Overview. Top row: Unconstrained human motion capture using SIP. Mid row: In DIP, we synthesize an IMU dataset, and leverage that to train an RNN regressor, improving SIP both in accuracy and runtime. Bottom row: Using VIP, we combine videos with sparse IMUs to collect 3DPW, a new dataset of accurate 3D human poses in natural scenes, containing variations in person identity, activity and clothing.
Marker-based optical motion capture (mocap) systems are intrusive and restrict motions to controlled laboratory spaces. Therefore, simple daily activities like biking, or having coffee with friends cannot be recorded with such systems. To address this, and record human motion in everyday natural situations, we develop novel systems based on Inertial Measurement Units (IMUs), that can track the human pose without cameras, making them more suitable for outdoor recordings.
Existing commercial IMU systems require a considerable number of sensors, worn on the body or attached to a suit. These are cumbersome and expensive. To make full-body IMU capture more practical, we developed Sparse Inertial Poser (SIP) [ ], which recovers the full 3D human pose from orientation and acceleration measrued by only 6 IMUs attached to the wrists, lower legs, waist and head.
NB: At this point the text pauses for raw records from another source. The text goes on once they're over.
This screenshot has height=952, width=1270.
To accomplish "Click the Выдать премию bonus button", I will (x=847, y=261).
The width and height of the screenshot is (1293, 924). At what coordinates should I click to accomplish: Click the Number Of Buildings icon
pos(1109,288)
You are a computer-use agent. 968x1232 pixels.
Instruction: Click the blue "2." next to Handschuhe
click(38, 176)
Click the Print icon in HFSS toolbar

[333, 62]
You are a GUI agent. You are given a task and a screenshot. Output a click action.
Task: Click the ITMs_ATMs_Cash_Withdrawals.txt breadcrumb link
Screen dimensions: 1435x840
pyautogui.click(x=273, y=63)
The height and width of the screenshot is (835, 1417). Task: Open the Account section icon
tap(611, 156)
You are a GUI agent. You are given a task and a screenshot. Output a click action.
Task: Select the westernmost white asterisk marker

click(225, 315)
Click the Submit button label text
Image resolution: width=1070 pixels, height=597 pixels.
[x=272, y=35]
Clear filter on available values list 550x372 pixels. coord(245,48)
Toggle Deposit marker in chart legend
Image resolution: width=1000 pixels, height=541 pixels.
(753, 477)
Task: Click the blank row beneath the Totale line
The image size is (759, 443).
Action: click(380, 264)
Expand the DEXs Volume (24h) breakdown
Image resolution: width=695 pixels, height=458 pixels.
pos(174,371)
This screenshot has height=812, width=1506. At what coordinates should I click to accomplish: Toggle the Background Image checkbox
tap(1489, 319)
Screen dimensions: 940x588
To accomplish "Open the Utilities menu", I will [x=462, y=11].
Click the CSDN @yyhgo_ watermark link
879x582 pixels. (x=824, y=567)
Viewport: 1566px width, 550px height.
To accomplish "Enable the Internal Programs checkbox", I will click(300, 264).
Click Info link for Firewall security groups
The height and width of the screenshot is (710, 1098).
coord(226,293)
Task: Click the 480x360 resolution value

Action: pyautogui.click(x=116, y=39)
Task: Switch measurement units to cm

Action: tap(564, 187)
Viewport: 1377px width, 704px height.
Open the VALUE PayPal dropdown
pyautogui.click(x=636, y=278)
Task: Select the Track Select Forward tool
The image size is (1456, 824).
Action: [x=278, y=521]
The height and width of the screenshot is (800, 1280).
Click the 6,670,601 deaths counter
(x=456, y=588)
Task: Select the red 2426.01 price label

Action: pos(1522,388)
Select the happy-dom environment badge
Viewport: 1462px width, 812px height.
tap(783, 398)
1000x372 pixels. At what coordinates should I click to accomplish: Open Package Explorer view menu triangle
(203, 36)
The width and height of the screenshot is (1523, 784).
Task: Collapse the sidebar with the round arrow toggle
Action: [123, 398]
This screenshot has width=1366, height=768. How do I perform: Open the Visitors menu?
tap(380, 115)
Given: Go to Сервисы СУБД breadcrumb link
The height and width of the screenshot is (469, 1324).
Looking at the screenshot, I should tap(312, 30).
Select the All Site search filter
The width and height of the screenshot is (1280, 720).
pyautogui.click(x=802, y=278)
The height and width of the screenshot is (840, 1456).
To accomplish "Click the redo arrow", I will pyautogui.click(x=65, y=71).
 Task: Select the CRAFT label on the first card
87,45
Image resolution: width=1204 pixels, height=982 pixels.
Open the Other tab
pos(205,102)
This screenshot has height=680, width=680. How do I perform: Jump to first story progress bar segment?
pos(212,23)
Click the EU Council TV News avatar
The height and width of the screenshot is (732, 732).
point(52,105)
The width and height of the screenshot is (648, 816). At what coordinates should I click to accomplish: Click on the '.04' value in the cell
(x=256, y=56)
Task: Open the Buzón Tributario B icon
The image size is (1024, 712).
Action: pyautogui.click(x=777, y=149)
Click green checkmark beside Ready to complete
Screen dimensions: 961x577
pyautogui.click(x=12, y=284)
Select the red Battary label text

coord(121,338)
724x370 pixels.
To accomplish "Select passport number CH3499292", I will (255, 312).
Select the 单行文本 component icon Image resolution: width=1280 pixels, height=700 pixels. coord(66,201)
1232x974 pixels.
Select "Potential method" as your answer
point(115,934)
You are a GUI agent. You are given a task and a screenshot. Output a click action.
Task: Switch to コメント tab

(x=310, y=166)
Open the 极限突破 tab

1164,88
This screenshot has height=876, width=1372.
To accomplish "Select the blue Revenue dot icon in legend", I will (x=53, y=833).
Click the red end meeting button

This setup is a minimally intrusive solution to capture human activities.
SIP gives an offline, non-intrusive, mocap system that can be used in unconstrained settings of daily life, but the method does not run in real time. In Deep Inertial Poser (DIP) [ ], we go beyond the accuracy of SIP and further make it real time. To this end, we synthesize a large IMU dataset from motion capture data and leverage that to learn a deep recurrent regressor that produces SMPL pose parameters in real time from 6 IMU sensor recordings.
While portable, IMU systems are prone to drift. To address this we combine IMUs with a moving camera and current 2D pose-detection methods. Our VIP system [ ] solves for the body movements that match the IMU data and project into the image to match 2D joints. Using VIP, we collected the 3DPW dataset, that includes videos of humans in challenging scenes with accurate 3D parameters that will provide the means to quantitatively evaluate monocular methods in difficult scenes.